Ver para creer. Aquella realidad que se abría ante sus ojos iba a ser, tal vez, el detonante de que su reservada y melancólica vida diese un giro radical ante el asombro de propios y extraños y, como el 30 de julio de 1922 le ocurriría a Chesterton, sintiera la experiencia de haber hecho algo importante con la plena seguridad de no tener que lamentarlo. Para todo ello, su poemario Vita Nuova daría fe en sus composiciones poéticas comprendidas entre 1914 y 1919 una vez que su madurez espiritual había logrado consolidarse tras el periodo de "convulsión" derivado de su sopesada conversión.
Y de esa realidad también hubo testigos de excepción, de esos amigos y amistades que, incluso cuando pintan bastos, están ahí a tu lado para brindarte su mano, darte un consejo o hacer lo que sea por ti a pesar del esfuerzo, trabajo o sacrificio que pueda conllevar.
Belloc escribiría en una carta a Charlotte Balfour que la conversión de Baring había sido algo excepcional y que los conversos estaban acudiendo como un ejército desde todas las direcciones, con la particular diversidad de cada hombre que aportaba una fuerza distinta como la de Maurice [Baring] con una asombrosa precisión mental derivada de su gran virtud de la verdad.
Indudablemente, Baring era culturalmente profundo, casi un privilegiado, debido a sus continuos viajes por Europa y el amplio conocimiento de lenguas clásicas como el latín y el griego o autores como Dante, Virgilio u Homero.
Además, su labor periodística y diplomática en el Viejo Continente le habían proporcionado habilidades para hablar danés, francés, italiano, alemán y ruso con sólo 40 años cumplidos, convirtiéndole en paradigma del hombre europeo como también proclamaría un incombustible Belloc en An Open Letter on the Decay of Faith [Carta abierta sobre la decadencia de la Fe] en 1906: "Deseo recordarte que somos Europa, un gran pueblo. La fe no es un accidente para nosotros; tampoco una imposición o un vestido; sino hueso de nuestros huesos, carne de nuestra carne, una filosofía construida por nosotros mismos y que nos construye. La hemos adornado, explicado, extendido; la hemos visibilizado. Este es el servicio que los europeos hemos hecho a Dios. A cambio, Él nos ha hecho cristianos".

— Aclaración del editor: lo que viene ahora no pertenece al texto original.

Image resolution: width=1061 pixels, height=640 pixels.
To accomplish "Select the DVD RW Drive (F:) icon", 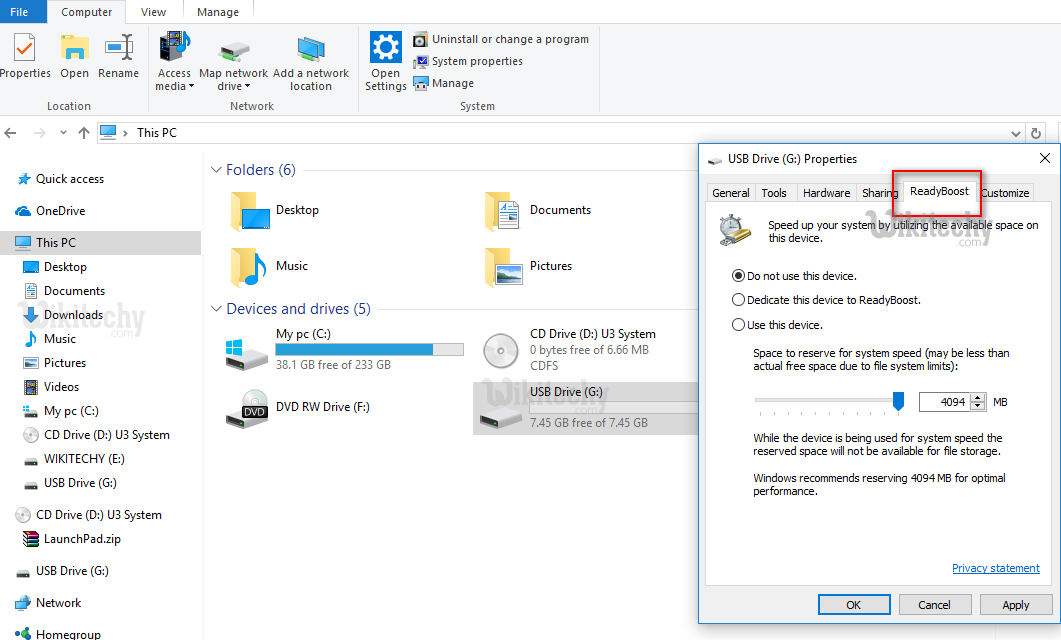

Y si Belloc no pudo esconder su predilección y devoción por Baring, el propio Chesterton, con el que intercambiaría continuas misivas a propósito de las eternas dudas para su conversión del último, humildemente se rendía ante la sutileza y delicadeza de sus obras en un desafiante elogio ante la injusta negligencia de las Letras británicas al no reconocer el potencial literario de un escritor caracterizado por la luz de su fe y su cultura en una época desnuda de –como ocurre en la actualidad– compromiso religioso, saber y discernimiento.